WORK TO COMPLETE: Pictures stay out of the output. Return exactly the lines below from the one with "The image size is (618, 371)." down to the one with "Click the green Region 5 marker near Oxford", both included, and nothing more.
+++ DATASET ENTRIES
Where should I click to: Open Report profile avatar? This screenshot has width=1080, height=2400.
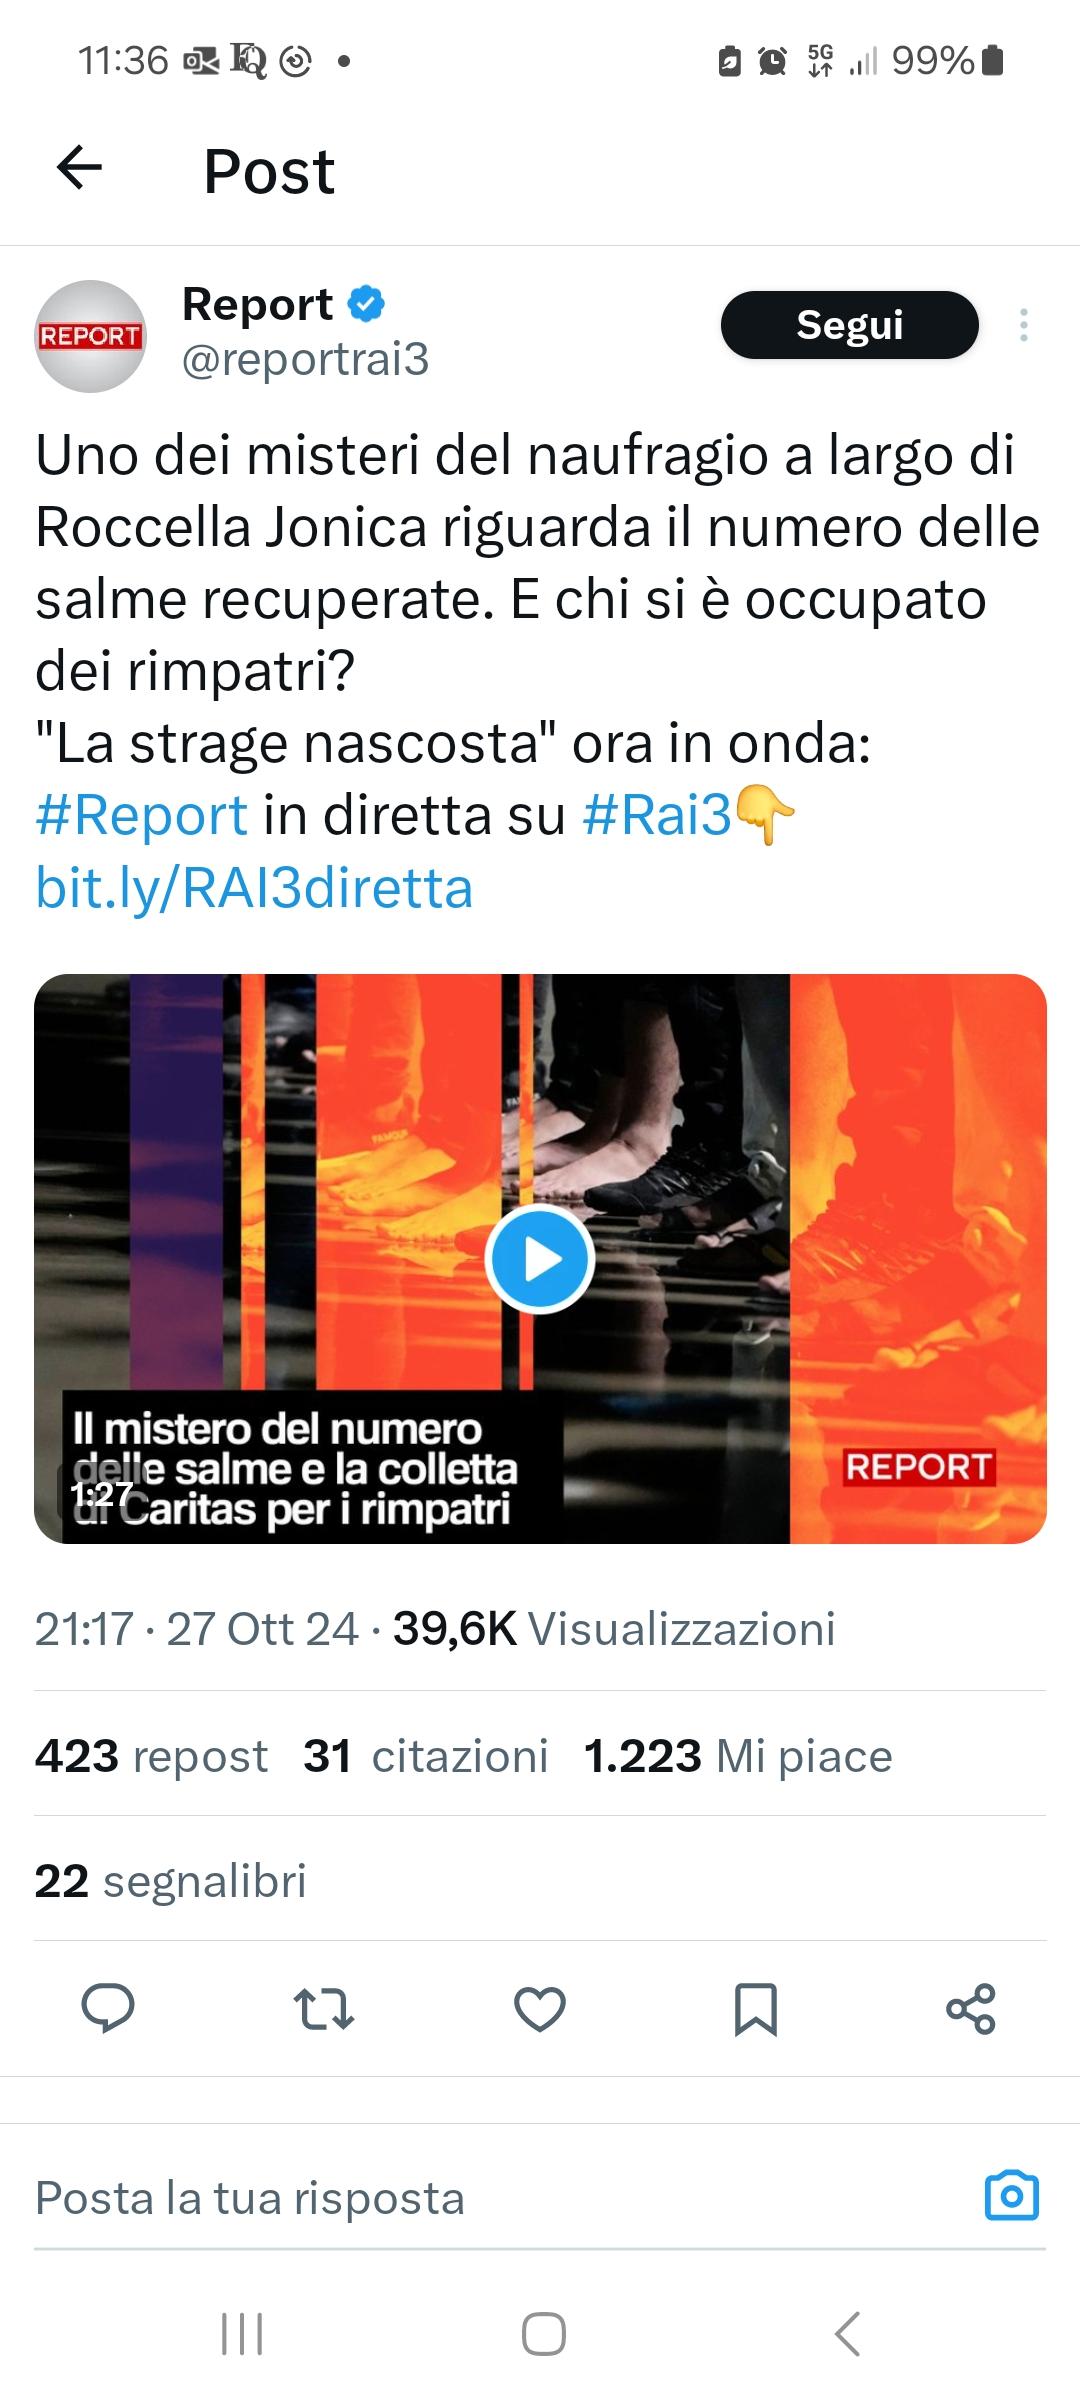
++++++
+++ DATASET ENTRIES
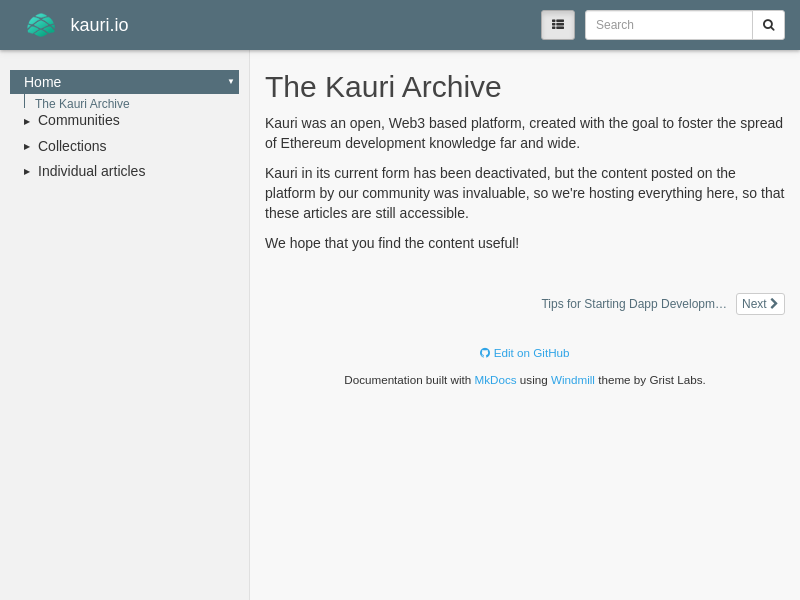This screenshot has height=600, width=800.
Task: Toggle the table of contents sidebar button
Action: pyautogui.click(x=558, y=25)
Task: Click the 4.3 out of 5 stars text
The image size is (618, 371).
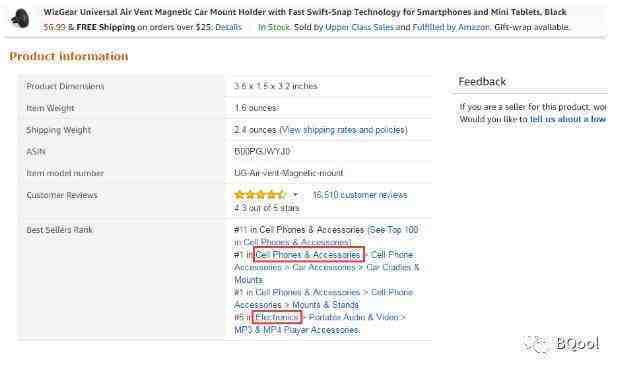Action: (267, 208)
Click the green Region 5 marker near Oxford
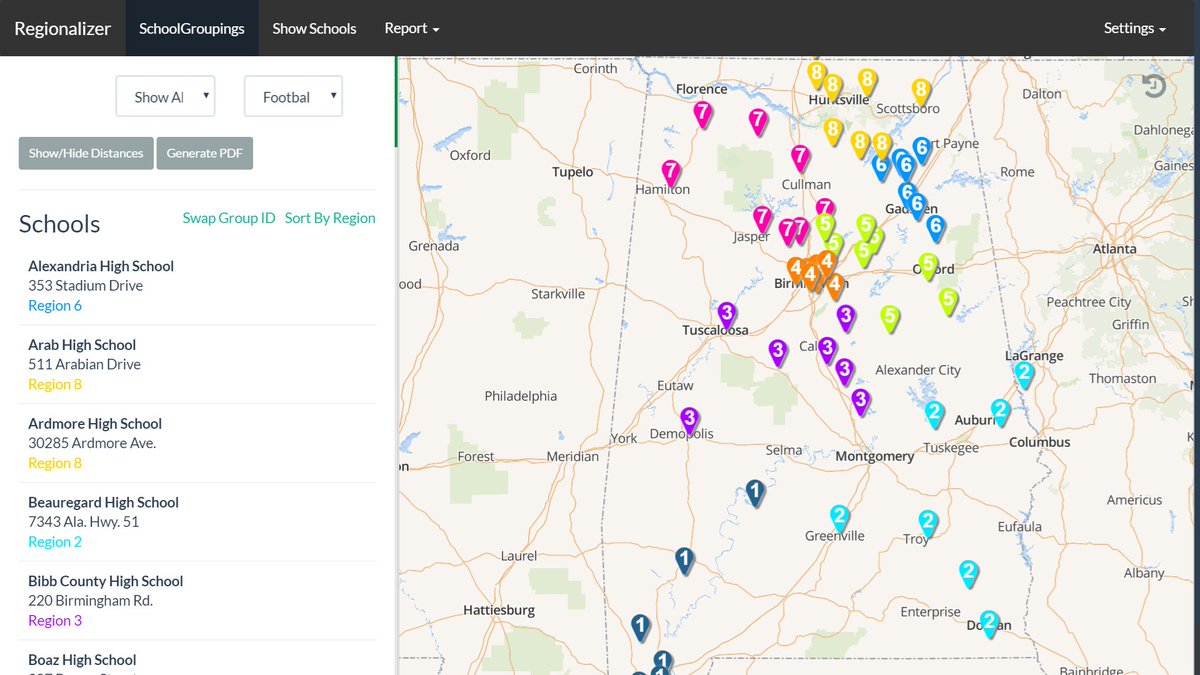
++++++
ANSWER TO THIS PROBLEM:
The image size is (618, 371).
Action: (267, 208)
Click the green Region 5 marker near Oxford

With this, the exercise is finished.